__The problem__:
Once you find the line containing "Privacy policy (100, 2483)" in the data below, copy it and each following line exactly, up to and including the line containing "EVENTS (1174, 218)", and nothing else.

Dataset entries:
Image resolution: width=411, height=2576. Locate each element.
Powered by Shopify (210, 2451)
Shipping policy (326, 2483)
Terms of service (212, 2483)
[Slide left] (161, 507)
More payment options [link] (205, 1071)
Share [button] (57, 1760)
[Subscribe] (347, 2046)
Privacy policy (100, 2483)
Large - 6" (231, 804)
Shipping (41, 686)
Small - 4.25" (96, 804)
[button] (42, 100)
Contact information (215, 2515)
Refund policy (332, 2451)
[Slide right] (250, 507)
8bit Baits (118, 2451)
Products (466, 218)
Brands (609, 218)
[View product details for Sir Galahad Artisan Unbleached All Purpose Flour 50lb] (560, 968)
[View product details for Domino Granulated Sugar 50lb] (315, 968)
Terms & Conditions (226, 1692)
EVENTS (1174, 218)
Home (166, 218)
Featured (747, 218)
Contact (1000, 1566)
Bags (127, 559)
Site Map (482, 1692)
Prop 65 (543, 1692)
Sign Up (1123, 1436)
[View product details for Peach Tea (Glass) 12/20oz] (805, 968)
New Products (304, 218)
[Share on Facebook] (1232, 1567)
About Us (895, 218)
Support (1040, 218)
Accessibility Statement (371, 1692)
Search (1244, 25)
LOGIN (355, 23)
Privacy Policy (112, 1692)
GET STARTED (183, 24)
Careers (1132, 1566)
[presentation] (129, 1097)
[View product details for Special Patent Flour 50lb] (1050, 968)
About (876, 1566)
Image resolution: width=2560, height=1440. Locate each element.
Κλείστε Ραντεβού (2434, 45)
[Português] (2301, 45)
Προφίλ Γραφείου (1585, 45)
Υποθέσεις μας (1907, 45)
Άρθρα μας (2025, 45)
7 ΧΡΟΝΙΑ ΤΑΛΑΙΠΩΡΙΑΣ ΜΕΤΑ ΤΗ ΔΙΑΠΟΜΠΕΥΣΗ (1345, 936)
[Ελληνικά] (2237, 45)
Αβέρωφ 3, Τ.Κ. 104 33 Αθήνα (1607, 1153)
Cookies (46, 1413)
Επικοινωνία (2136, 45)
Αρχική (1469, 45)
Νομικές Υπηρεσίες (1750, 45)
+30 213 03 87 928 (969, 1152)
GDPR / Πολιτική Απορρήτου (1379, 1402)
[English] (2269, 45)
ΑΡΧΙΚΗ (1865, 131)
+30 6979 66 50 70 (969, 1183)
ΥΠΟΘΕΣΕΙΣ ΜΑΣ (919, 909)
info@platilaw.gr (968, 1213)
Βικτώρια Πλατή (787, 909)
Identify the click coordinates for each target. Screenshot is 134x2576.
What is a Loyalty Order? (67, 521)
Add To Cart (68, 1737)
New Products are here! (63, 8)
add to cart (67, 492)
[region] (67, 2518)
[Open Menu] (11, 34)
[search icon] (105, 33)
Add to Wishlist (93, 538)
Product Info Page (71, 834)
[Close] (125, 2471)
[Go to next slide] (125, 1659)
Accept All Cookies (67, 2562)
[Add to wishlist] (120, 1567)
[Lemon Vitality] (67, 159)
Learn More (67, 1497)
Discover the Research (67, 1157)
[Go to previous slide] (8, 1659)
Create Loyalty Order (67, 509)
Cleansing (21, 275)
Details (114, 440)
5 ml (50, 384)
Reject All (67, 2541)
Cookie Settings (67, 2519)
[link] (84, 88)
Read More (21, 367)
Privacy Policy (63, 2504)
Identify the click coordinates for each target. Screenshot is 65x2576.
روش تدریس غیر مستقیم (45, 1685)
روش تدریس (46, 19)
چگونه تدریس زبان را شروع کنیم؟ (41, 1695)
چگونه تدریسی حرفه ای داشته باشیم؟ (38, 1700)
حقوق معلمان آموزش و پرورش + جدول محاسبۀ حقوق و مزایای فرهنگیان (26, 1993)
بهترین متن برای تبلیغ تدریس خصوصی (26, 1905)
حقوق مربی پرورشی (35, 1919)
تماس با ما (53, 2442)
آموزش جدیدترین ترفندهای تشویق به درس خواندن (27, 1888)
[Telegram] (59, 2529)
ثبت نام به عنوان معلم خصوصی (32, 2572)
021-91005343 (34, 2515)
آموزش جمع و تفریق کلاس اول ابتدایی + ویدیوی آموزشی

__Result of this exercise__:
Privacy policy (100, 2483)
Large - 6" (231, 804)
Shipping (41, 686)
Small - 4.25" (96, 804)
[button] (42, 100)
Contact information (215, 2515)
Refund policy (332, 2451)
[Slide right] (250, 507)
8bit Baits (118, 2451)
Products (466, 218)
Brands (609, 218)
[View product details for Sir Galahad Artisan Unbleached All Purpose Flour 50lb] (560, 968)
[View product details for Domino Granulated Sugar 50lb] (315, 968)
Terms & Conditions (226, 1692)
EVENTS (1174, 218)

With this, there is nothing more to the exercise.